Więcej ciekawych informacji znajdziesz na stronie głównej Gazeta.pl
Czasy PRL-u to bez wątpienia okres największej kreatywności, również w kuchni. Braki podstawowych i zróżnicowanych składników zmuszały do wymyślania "przepisów z niczego". Na stołach królowały dania jarskie, zupy mleczne czy mortadela. Niektóre z ówczesnych rarytasów, dzisiaj wydają się wyjątkowo nieapetyczne i przyprawiają o ciarki.
Braki podstawowych produktów spożywczych zmuszały do tworzenia przepisów, zamienników i ciekawych połączeń. Niektóre dania do dziś goszczą w polskich domach, inne zaś szybko zostały zapomniane. Kto bowiem tęskniłby za parówkami z najgorszych partii mięsa w sosie chrzanowym czy mlekiem z kożuchem?
W czasach PRL-u zupą, którą często podawano była "zupa nic". Jak sama nazwa wskazuje, skład nie był zbyt bogaty. W talerzu na próżno było szukać aromatycznych przypraw, ciekawych smaków czy zieleniny. Danie było bardziej deserem - wśród produktów można było wyróżnić ryż, mleko, żółtka i...pianę z białek! Pierwsza wzmianka na temat tego przepisu pojawiła się w 1955 roku. To właśnie wtedy w Kurierze Szczecińskim pojawiła się receptura na ten przysmak.
Kolejnym, słodkim rarytasem był...chleb z cukrem. Przekąska uwielbiana przez dzieci i nie tylko. Był to prosty, szybki i tani smakołyk. Niektórzy lubowali się jeszcze w dodatku śmietany. Kolejnym posiłkiem, który był niemal podstawą żywieniową, była zupa mleczna. Komuniści uważali ten produkt za kluczowy i najważniejsi. Nabiał dostarczano pod same drzwi jednak sama zupa... no cóż, była to bardziej papka z kożuchem.

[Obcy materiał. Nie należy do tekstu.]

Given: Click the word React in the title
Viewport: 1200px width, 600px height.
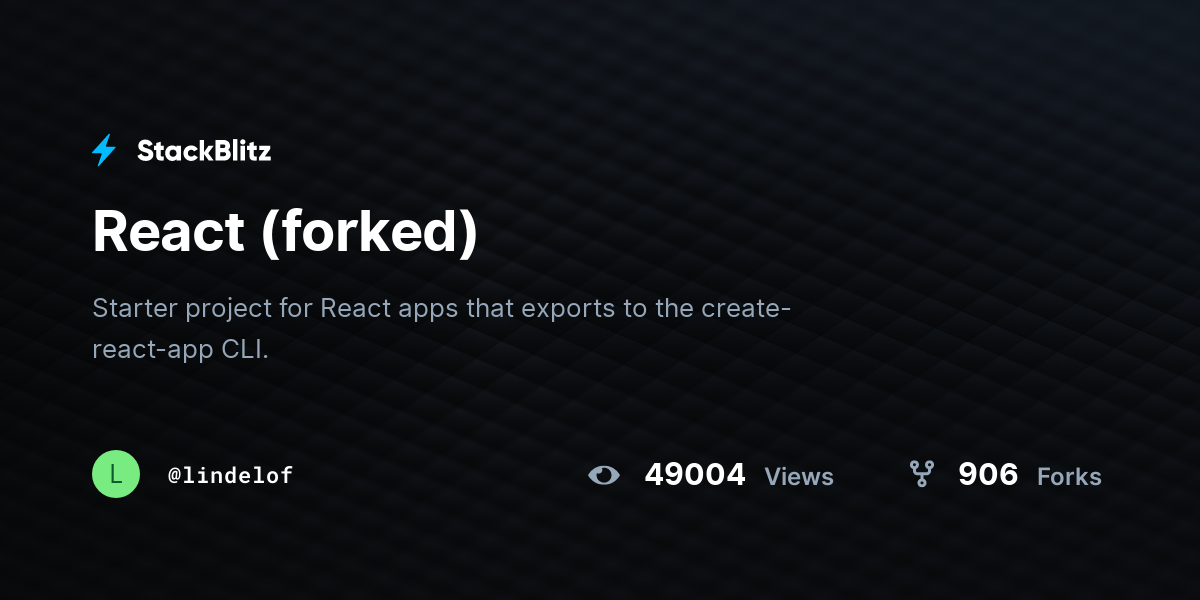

Flagowym wręcz produktem, który o dziwo nadal czasami gości w menu, była mortadela w panierce. Tani produkt miał zastąpić mięso, które wtedy było bardzo drogie i ciężko dostępne. Wówczas o schabowym można było tylko pomarzyć! Pseudo mięsny produkt dawał namiastkę szczęścia, jednak w składzie było niemal wszystko poza mięsem.
Zupa owocowa także często figurowała w domowym menu. Szczególnie lubowano się w podawaniu jej latem. Było to połączenie kompotu z makaronem. Owa zupa miała zatem niewiele wspólnego z aromatycznym bulionem. Bardzo podobnym daniem, które zresztą dzisiaj także ma wielu zwolenników był makaron z owocami. Połączenie było nieco inne, ponieważ z sezonowych produktów robiło się koktajl, który później łączono z makaronem.
Z kolei na każdej imprezie, świętach i imieninach królowała lorneta z meduzą. Mowa tu o galaretce mięsnej, podanej z setką wódki. Zimne nóżki są do dziś jednym z najbardziej znanych polskich dań. Prym wiodła także babka ziemniaczana, której często daleko było do ideału. Niedoprawiona breja z najłatwiej dostępnego produktu, którym były właśnie ziemniaki.
Słodycze także były czymś trudnodostępnym. Na próżno było szukać dobrej jakości czekolady. Często przygotowywano więc kogel-mogel, ciepłe lody czy cukierki karmelki.